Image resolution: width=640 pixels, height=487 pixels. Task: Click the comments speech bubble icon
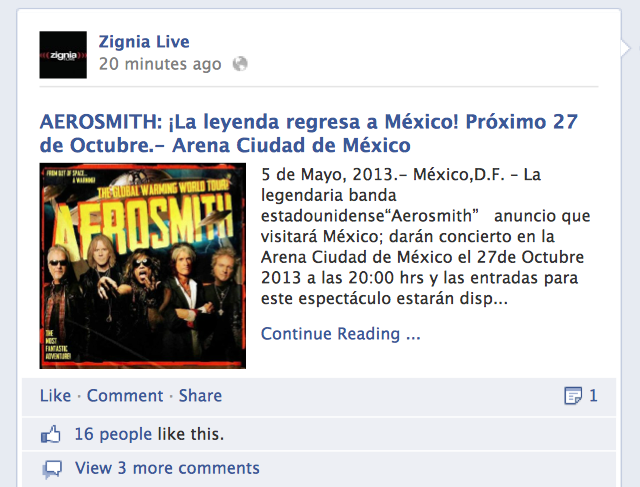[52, 469]
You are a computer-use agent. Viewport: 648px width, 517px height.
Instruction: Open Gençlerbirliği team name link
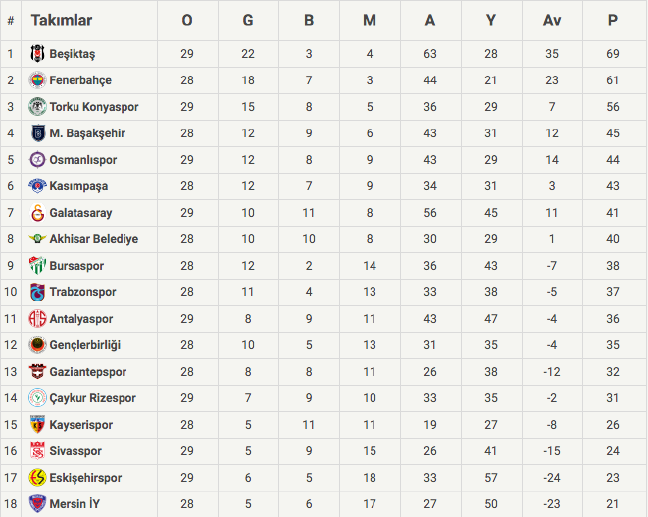click(85, 345)
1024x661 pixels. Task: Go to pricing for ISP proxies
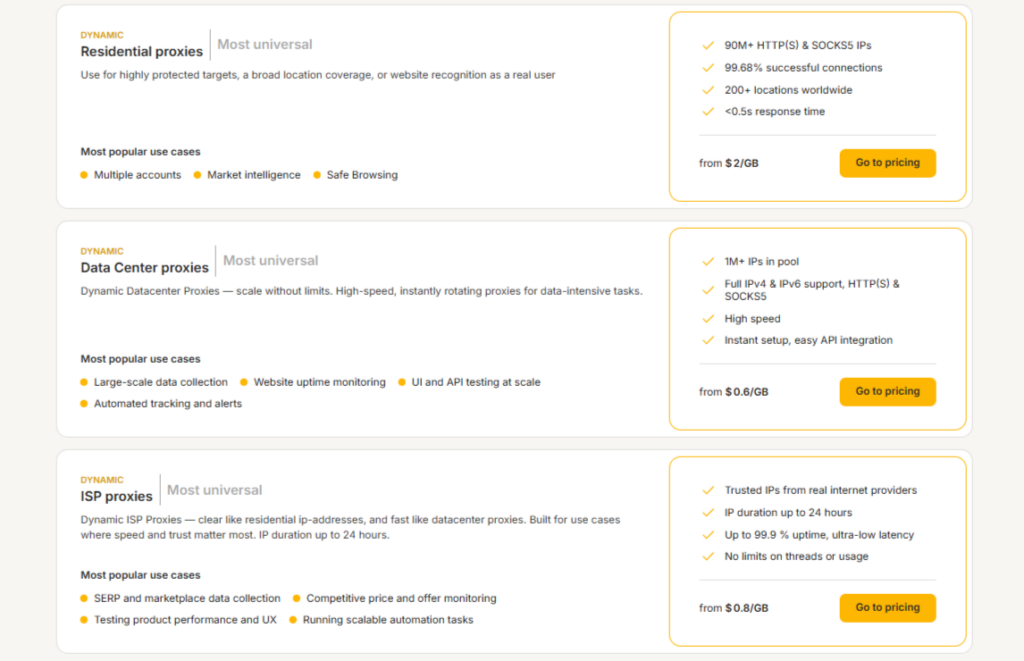tap(887, 608)
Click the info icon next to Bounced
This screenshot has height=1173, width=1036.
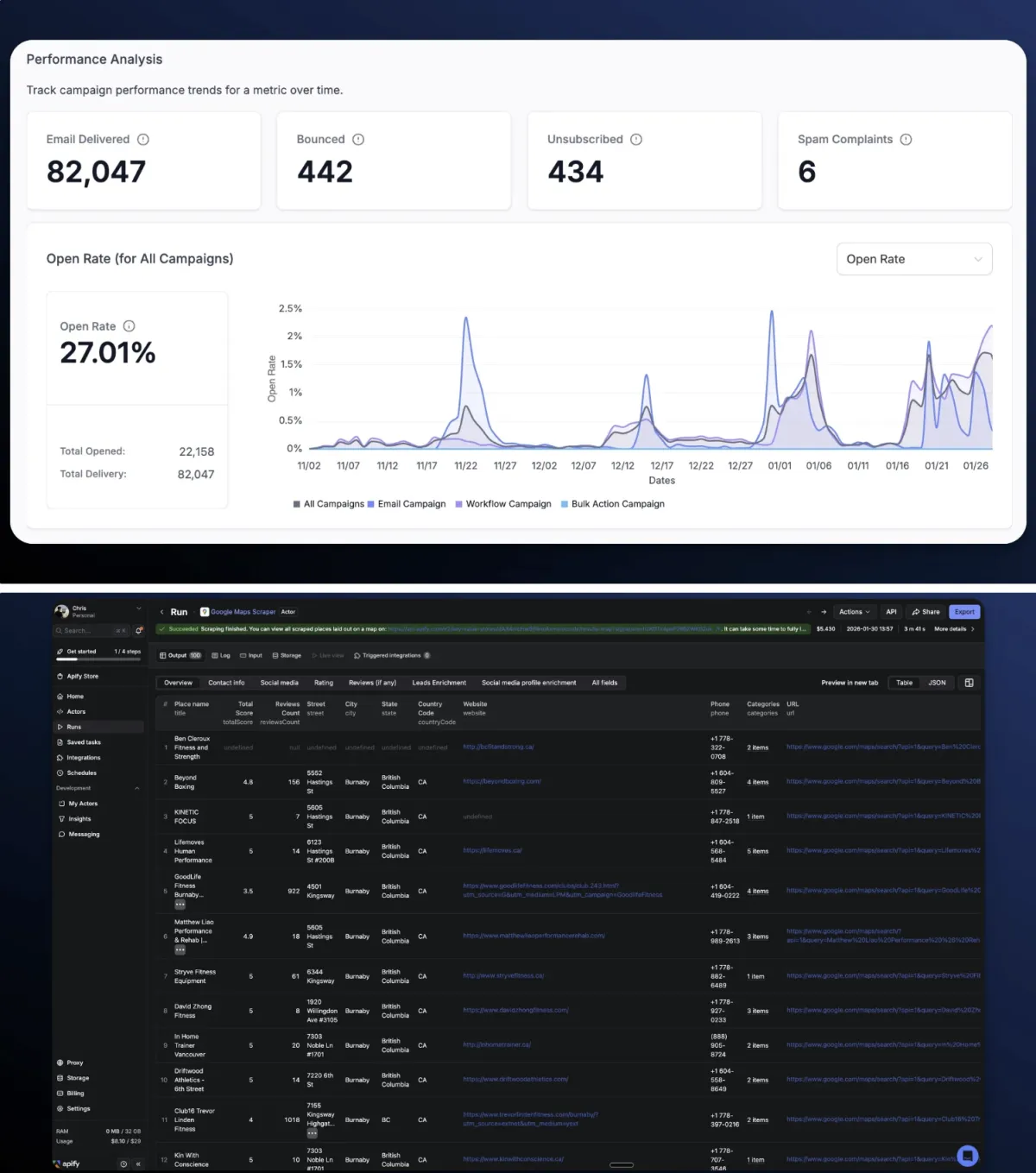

Task description :: Starting at the line that holds "You are a computer-use" and ending at the last line of the material above, repeat each line exactly, both ends included, and leave the pictures out.

Answer section ::
You are a computer-use agent. Viewport: 648px width, 517px height.
Instruction: Open Gençlerbirliği team name link
click(85, 345)
1024x661 pixels. Task: Go to pricing for ISP proxies
tap(887, 608)
Click the info icon next to Bounced
This screenshot has height=1173, width=1036.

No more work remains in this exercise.